ACTIVITY
Determine how many lines below contain the word "computer", then write that number by itself.

Dataset entries:
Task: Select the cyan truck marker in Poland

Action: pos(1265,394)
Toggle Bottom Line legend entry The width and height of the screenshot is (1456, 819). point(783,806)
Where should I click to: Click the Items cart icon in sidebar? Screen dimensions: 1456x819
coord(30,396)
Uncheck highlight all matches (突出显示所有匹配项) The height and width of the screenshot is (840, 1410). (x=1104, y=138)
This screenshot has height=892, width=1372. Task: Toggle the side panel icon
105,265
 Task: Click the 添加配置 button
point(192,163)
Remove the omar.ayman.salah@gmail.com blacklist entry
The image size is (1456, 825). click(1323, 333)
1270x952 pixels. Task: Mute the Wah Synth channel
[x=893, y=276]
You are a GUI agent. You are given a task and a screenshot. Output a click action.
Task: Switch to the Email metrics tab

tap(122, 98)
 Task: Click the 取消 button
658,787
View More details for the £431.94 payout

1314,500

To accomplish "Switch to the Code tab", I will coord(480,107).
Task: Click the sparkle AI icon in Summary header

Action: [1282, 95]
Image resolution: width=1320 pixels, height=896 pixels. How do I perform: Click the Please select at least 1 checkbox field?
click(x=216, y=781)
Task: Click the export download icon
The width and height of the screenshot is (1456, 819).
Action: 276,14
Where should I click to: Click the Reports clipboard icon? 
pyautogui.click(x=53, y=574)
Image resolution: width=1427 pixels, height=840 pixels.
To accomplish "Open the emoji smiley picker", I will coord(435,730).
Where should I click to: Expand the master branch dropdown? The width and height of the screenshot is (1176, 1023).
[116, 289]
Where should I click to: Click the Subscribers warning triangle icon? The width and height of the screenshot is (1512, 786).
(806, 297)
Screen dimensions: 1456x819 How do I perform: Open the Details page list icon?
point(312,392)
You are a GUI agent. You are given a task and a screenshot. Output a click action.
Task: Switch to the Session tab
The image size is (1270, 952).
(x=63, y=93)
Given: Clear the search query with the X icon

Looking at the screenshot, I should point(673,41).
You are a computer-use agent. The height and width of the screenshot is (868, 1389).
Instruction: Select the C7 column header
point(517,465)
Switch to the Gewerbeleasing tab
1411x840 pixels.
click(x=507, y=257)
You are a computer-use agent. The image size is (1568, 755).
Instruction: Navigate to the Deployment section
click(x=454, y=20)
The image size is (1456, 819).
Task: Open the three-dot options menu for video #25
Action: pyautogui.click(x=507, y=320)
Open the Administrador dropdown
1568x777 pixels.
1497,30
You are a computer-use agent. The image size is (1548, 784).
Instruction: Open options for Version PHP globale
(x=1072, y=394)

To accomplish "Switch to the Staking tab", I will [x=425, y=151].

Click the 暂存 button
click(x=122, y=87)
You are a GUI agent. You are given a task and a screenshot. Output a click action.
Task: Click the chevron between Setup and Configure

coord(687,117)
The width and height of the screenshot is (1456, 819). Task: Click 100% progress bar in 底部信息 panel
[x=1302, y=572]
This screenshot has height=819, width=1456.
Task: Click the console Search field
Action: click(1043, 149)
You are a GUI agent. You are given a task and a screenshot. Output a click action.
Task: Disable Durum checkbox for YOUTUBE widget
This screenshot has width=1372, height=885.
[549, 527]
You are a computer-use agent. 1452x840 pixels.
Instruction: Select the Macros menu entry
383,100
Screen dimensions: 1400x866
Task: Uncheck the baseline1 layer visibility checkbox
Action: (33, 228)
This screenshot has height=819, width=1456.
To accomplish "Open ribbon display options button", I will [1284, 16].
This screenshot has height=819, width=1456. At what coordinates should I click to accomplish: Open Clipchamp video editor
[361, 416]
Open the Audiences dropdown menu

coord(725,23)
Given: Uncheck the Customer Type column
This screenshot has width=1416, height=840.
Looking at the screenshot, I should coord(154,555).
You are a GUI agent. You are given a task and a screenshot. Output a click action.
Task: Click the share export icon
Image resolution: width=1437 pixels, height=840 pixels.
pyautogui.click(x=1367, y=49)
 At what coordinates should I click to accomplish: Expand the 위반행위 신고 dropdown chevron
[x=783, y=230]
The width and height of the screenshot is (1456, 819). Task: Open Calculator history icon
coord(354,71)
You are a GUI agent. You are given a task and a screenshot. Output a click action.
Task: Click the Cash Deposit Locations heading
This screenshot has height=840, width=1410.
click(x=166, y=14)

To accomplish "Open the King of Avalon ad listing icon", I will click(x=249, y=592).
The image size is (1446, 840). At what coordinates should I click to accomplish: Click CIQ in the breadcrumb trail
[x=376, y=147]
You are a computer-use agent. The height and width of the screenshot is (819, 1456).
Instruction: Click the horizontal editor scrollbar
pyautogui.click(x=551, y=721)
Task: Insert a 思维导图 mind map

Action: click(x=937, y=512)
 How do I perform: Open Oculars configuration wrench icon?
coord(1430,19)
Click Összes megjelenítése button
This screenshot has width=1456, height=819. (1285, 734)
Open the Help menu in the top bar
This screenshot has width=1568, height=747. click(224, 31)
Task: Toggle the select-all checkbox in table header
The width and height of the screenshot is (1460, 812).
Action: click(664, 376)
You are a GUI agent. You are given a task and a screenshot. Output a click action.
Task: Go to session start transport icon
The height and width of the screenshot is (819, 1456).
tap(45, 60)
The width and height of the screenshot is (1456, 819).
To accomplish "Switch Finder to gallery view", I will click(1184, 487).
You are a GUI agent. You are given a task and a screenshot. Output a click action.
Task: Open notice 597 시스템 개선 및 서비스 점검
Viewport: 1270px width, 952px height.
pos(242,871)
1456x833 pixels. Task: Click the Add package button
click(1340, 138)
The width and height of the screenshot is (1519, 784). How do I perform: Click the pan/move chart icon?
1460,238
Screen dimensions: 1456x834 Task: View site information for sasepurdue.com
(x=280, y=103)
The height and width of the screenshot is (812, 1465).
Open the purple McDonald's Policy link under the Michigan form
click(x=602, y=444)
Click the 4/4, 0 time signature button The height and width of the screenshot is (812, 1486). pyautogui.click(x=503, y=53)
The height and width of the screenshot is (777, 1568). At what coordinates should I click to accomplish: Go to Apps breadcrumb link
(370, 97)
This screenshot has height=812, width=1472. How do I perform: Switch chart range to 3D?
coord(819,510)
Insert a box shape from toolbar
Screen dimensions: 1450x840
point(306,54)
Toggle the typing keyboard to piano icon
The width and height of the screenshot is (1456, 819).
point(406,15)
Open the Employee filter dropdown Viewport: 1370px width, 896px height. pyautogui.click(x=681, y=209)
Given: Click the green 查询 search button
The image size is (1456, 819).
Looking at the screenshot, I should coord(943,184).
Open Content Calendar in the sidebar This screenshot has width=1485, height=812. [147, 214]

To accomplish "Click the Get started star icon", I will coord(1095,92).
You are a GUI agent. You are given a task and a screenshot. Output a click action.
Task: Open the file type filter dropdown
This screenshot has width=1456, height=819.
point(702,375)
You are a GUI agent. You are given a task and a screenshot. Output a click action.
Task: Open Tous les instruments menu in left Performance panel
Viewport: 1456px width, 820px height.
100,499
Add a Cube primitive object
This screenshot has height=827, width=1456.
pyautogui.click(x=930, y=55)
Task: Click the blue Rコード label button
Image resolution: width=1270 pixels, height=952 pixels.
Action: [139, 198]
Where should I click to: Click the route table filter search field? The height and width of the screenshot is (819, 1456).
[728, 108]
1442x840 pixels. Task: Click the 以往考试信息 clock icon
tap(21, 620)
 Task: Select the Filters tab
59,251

WRITTEN RESPONSE
5